◆ Texte proposé
%%

L'HOMME ET LA FEMME: DEUX MODES D'EXPRESSION

INTRODUCTION

La plupart des malentendus entre hommes et femmes reposent sur la différence qu’instaure le langage affectif propre à chacun des sexes et que, par conséquent, une meilleure lecture de nos émotions réciproques devrait nous aider à mieux nous comprendre. Si les hommes et les femmes partagent tous deux les mêmes sentiments, s’ils sont également capables d’émotions, ils ne les expriment pas de la même façon. Connaître les modalités d’expression de chaque sexe est donc source d’une meilleure entente. Il est possible de favoriser l’entente, en conseillant mieux ceux qui estiment que les émotions constituent le socle de la communication humaine et, en particulier, de la rencontre avec l’autre sexe. L’expression des émotions favorise l’attachement affectif ou les liens sociaux et peut nous rendre plus égaux que toutes les déclarations de principe, plus ou moins factices. Puisque nous sommes sans doute destinés à être surpris toute notre vie par l’autre sexe, arrangeons-nous au mieux de la situation. Des rires aux larmes, aucune émotion n’est la propriété exclusive de l’un ou de l’autre sexe. Hommes et femmes se différencient moins par la nature de ce qu’ils éprouvent que pas le sens apparent, la signification cachée ou l’expression que prennent leurs sentiments. Les styles émotionnels sont liés à l’identité sexuée bien plus fortement que nous ne le pensions jusqu’à présent. 

 

L'INCOMPREHENSION

LES PHRASES A NE PAS DIRE
L'EMOTIVITE DES DEUX SEXES

 
 

L'INCOMPREHENSION

Les femmes expriment plus facilement ce qu’elles éprouvent et perçoivent davantage ce que l’autre ressent. Elles ne sont donc pas plus émotives, mais elles communiquent mieux leurs émotions que les hommes. Ceux-ci, par exemple, expriment plus brutalement leurs affects ; les femmes parlent davantage de ce qu’elles ressentent. Les hommes expriment insuffisamment leurs émotions, ils les « agissent » au lieu de les dire.
Face à ce qui est étranger, le risque est grand de se tromper et d’attribuer à l’autre des émotions et des sentiments qu’il n’a pas. Hommes et femmes peuvent s’aimer profondément et ne pas se comprendre émotionnellement. Comment expliquer que, après des milliers d’années de vie commune, nous soyons encore à ce point imperméables à ce que ressent l’autre sexe ? D’un sexe à l’autre, tout diffère. Les inégalités persistent au travail. L’attirance physique différencie aussi les deux sexes. Les hormones mâles et femelles qui commandent au désir sexuel seraient-elles passées pas là ?: 45% des femmes se disent attirées par les yeux de leur partenaire, 31%  des hommes par la poitrine.

%%

◆ Données fournies
%%

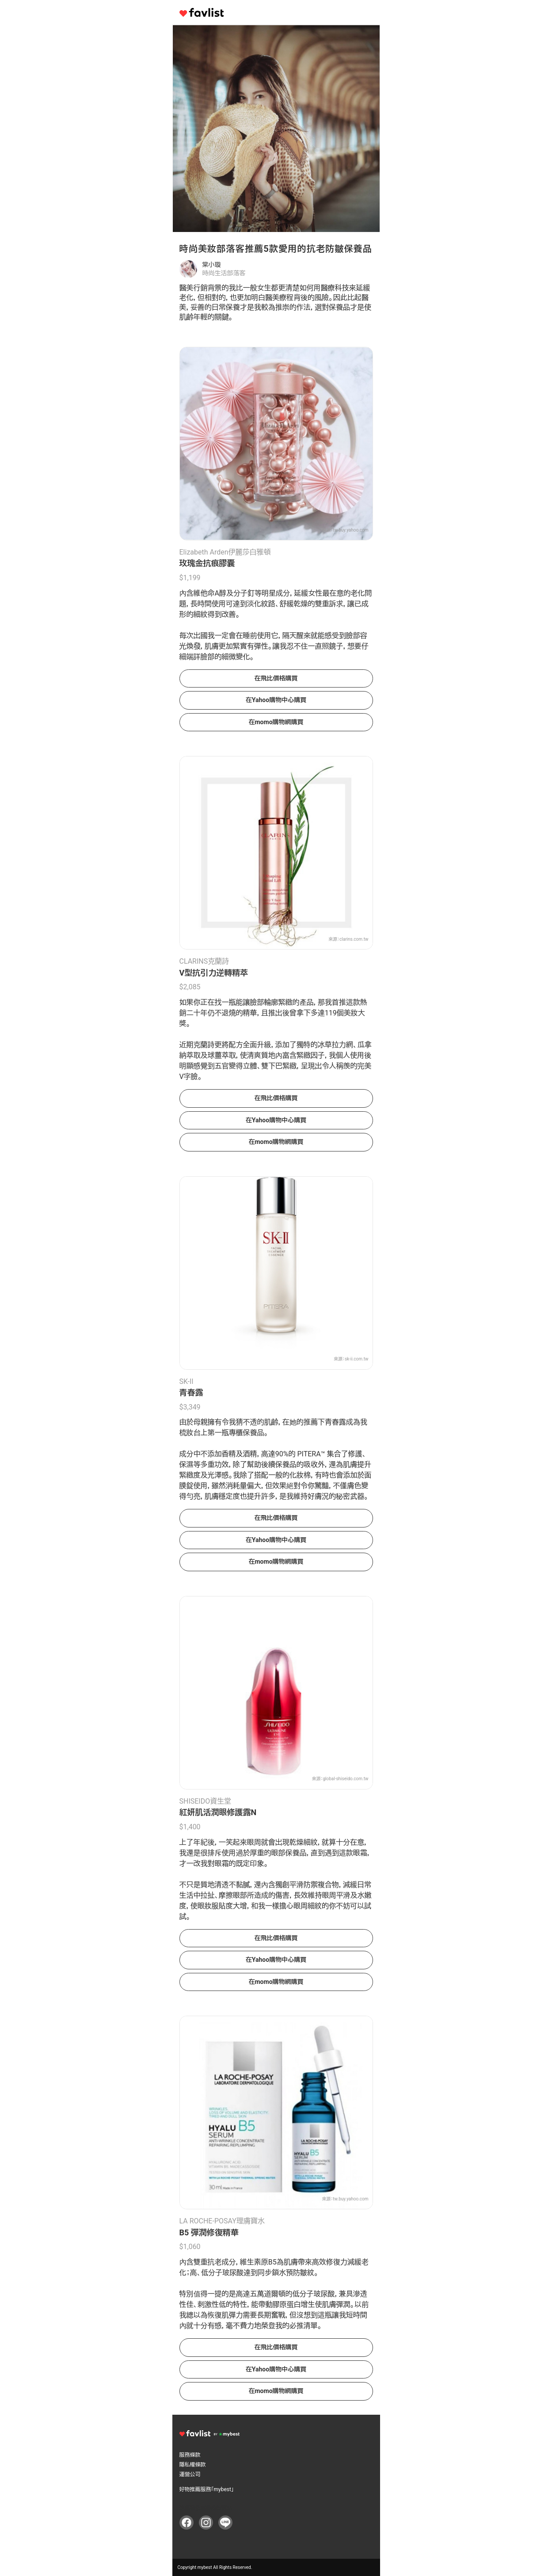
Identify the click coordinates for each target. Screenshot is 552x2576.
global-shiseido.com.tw (345, 1778)
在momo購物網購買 (275, 722)
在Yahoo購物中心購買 (276, 699)
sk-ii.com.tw (357, 1358)
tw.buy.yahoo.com (350, 530)
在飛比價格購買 (276, 678)
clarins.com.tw (353, 939)
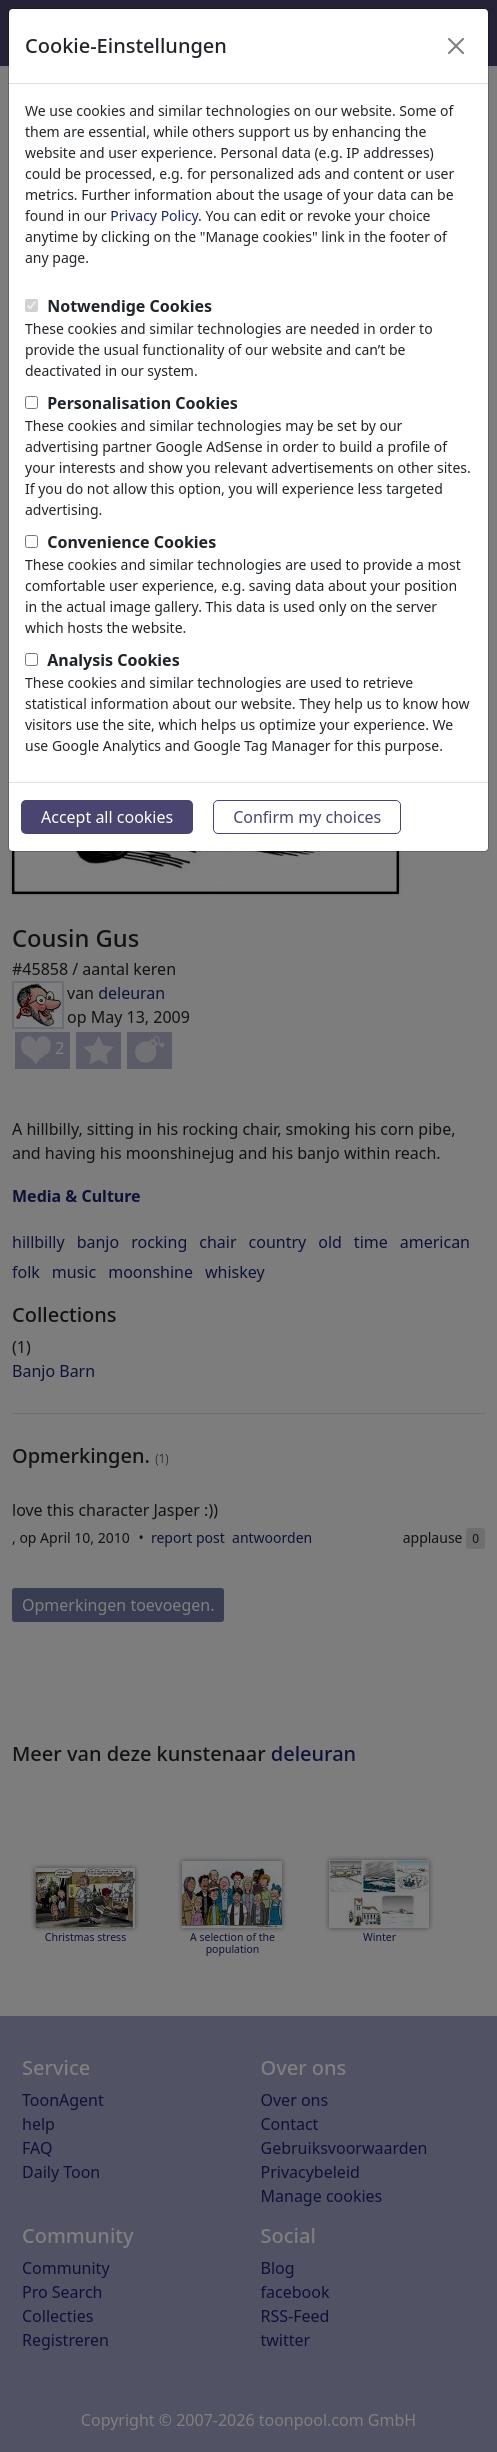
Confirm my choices (307, 817)
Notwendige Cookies (129, 306)
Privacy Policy (154, 215)
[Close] (456, 46)
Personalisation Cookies (142, 403)
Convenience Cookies (131, 542)
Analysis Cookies (113, 660)
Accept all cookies (107, 817)
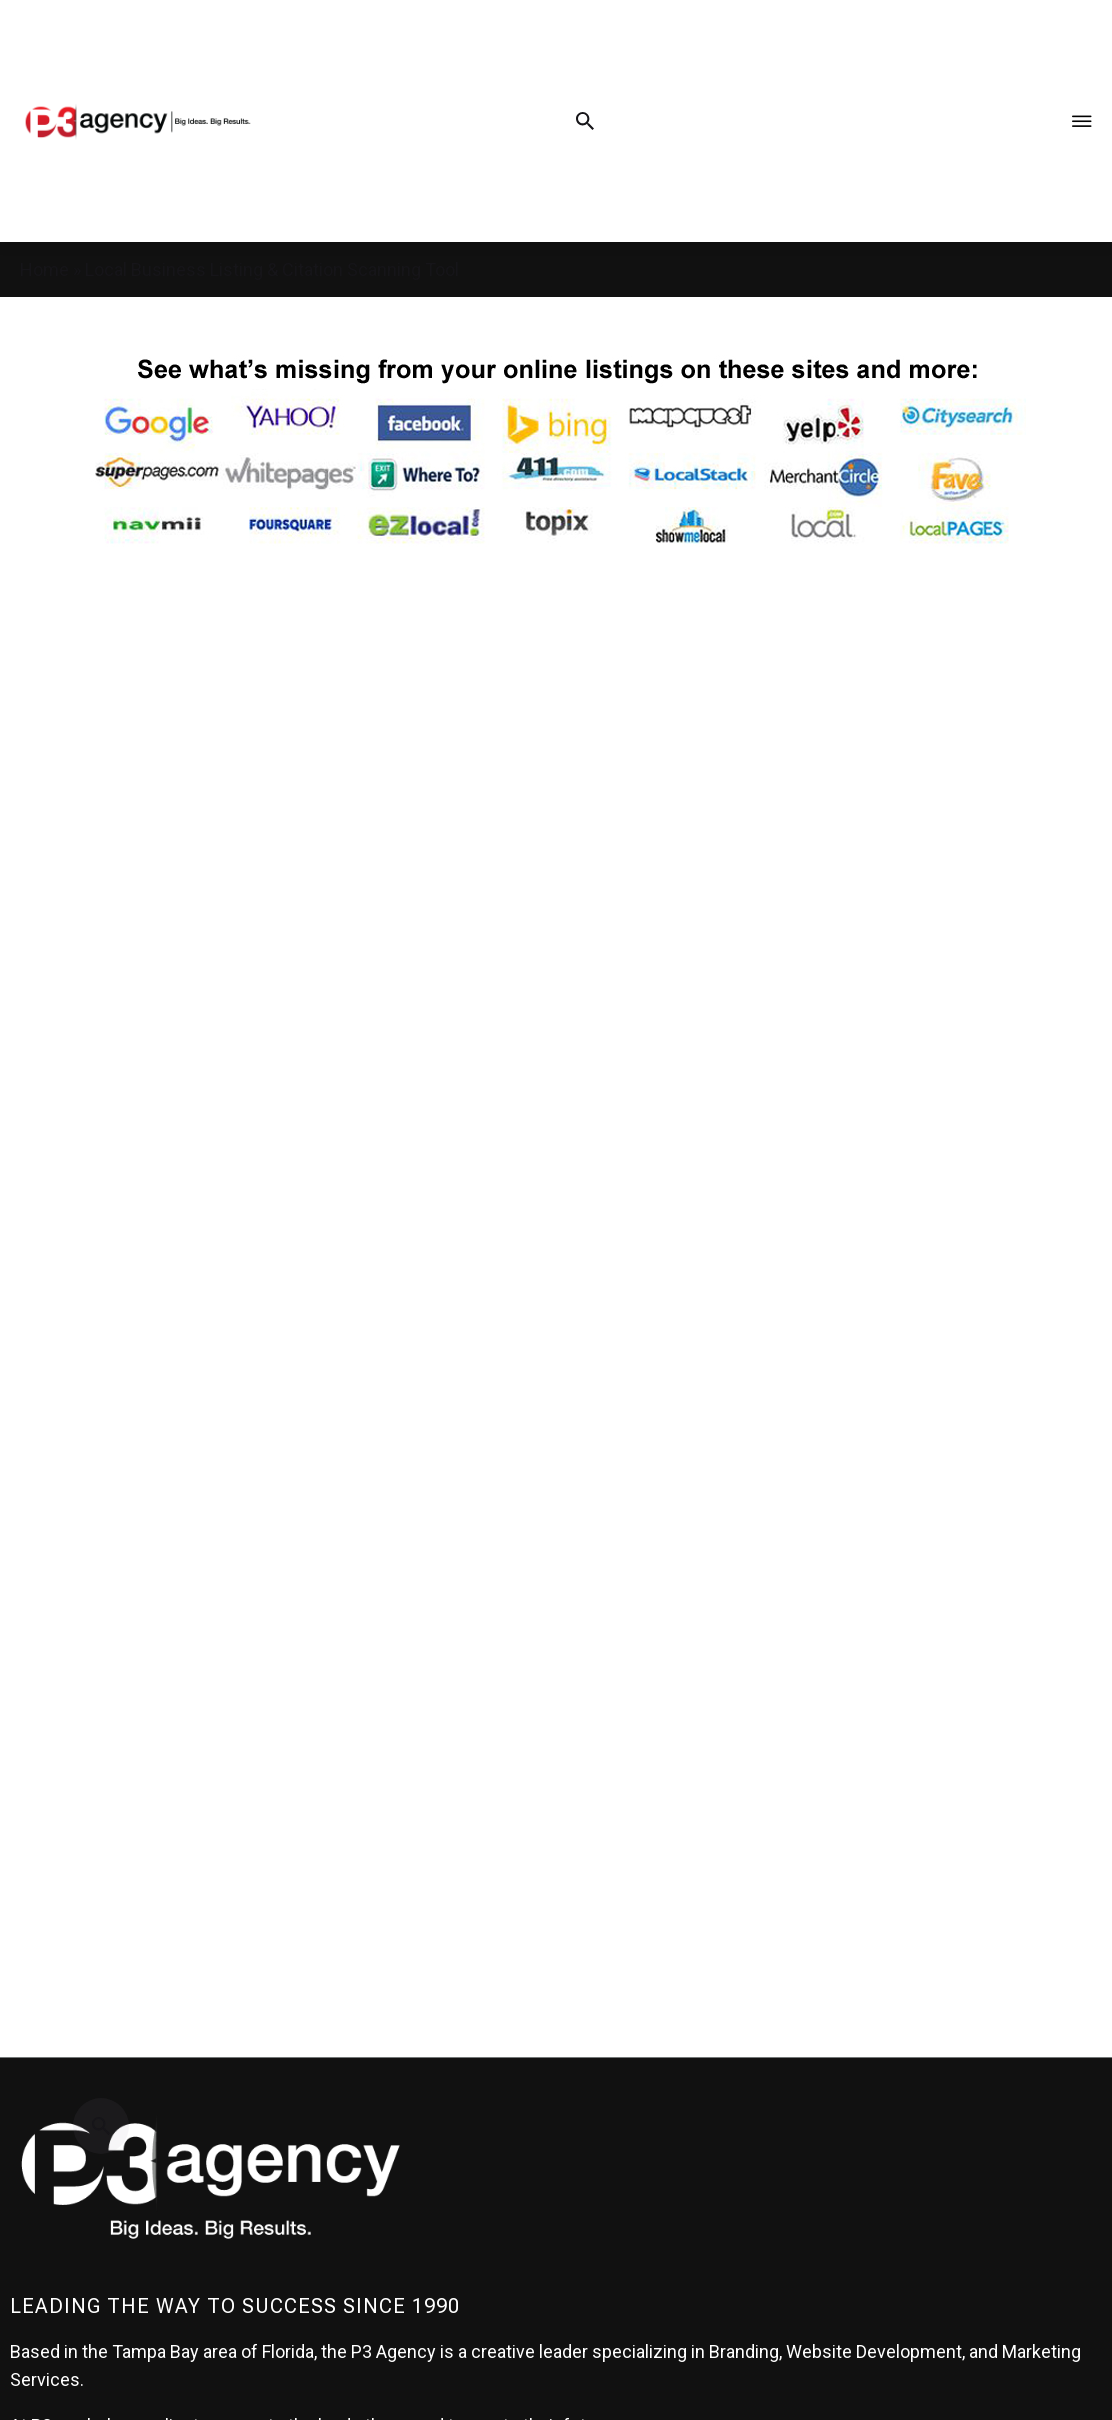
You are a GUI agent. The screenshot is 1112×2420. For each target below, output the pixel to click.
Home (44, 269)
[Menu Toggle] (1082, 120)
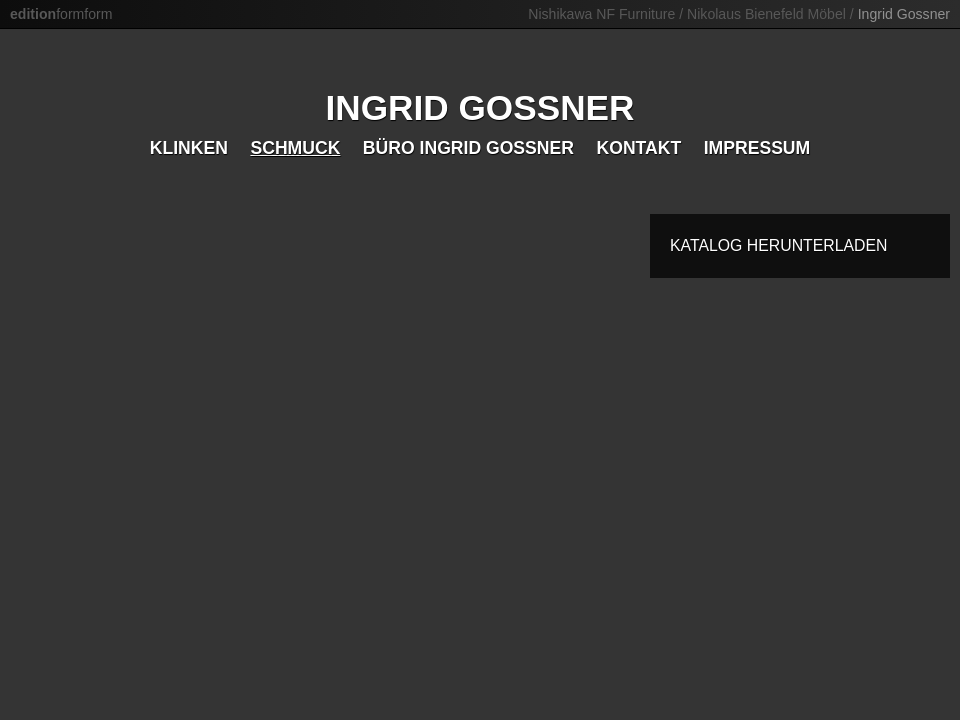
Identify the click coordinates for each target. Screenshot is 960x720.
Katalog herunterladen (779, 245)
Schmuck (295, 148)
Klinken (189, 148)
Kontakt (638, 148)
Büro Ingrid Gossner (468, 148)
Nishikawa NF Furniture (601, 14)
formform (61, 14)
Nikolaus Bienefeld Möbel (766, 14)
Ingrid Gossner (904, 14)
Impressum (757, 148)
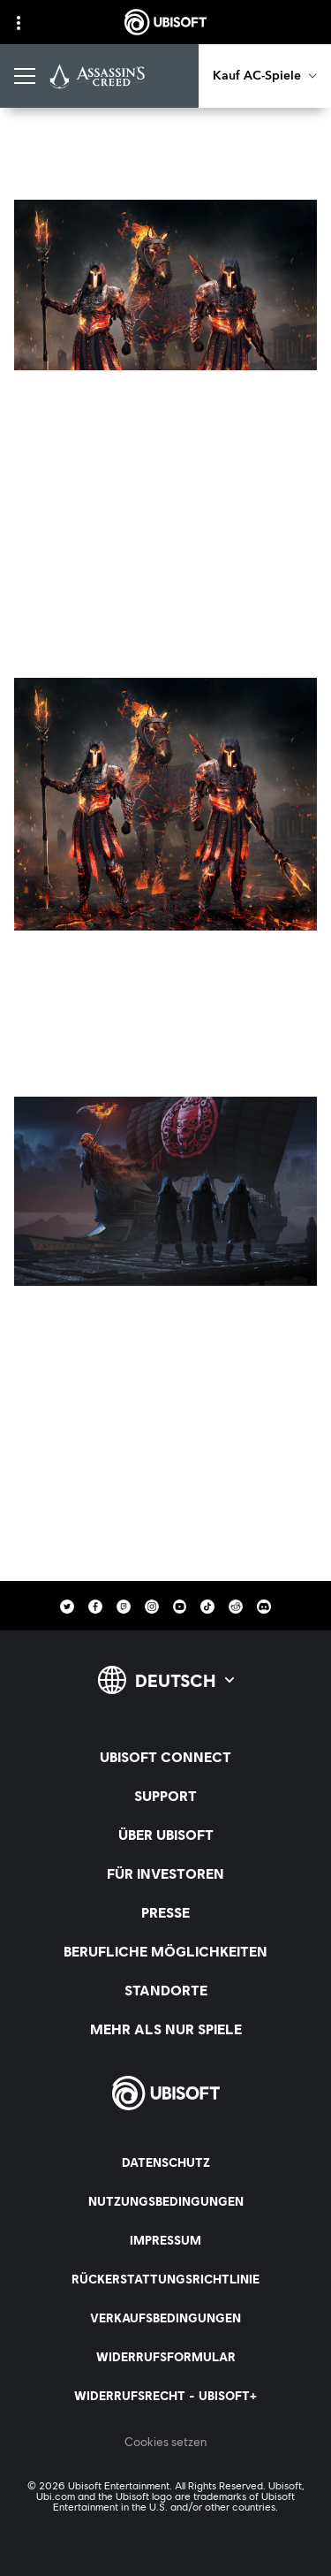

%%

◆ Travail demandé
a: Dans le texte sur les deux modes d'expression, recopiez le passage allant de « Les femmes expriment » à « de les dire. » en substituant « violemment » à « brutalement ».
b: Dans le texte sur les deux modes d'expression, résumez plus brièvement le paragraphe commençant par « Les femmes expriment plus facilement » en conservant ses faits essentiels.
Les données fournies sont sans rapport avec le texte.

◆ Réponses
a:
Les femmes expriment plus facilement ce qu’elles éprouvent et perçoivent davantage ce que l’autre ressent. Elles ne sont donc pas plus émotives, mais elles communiquent mieux leurs émotions que les hommes. Ceux-ci, par exemple, expriment plus violemment leurs affects ; les femmes parlent davantage de ce qu’elles ressentent. Les hommes expriment insuffisamment leurs émotions, ils les « agissent » au lieu de les dire.

b: Les femmes expriment plus aisément ce qu'elles éprouvent et perçoivent mieux ce que l'autre ressent. Elles ne sont pas plus émotives, mais elles communiquent mieux leurs émotions. Les hommes expriment leurs affects plus brutalement et pas assez. Ils les « agissent » au lieu de les dire.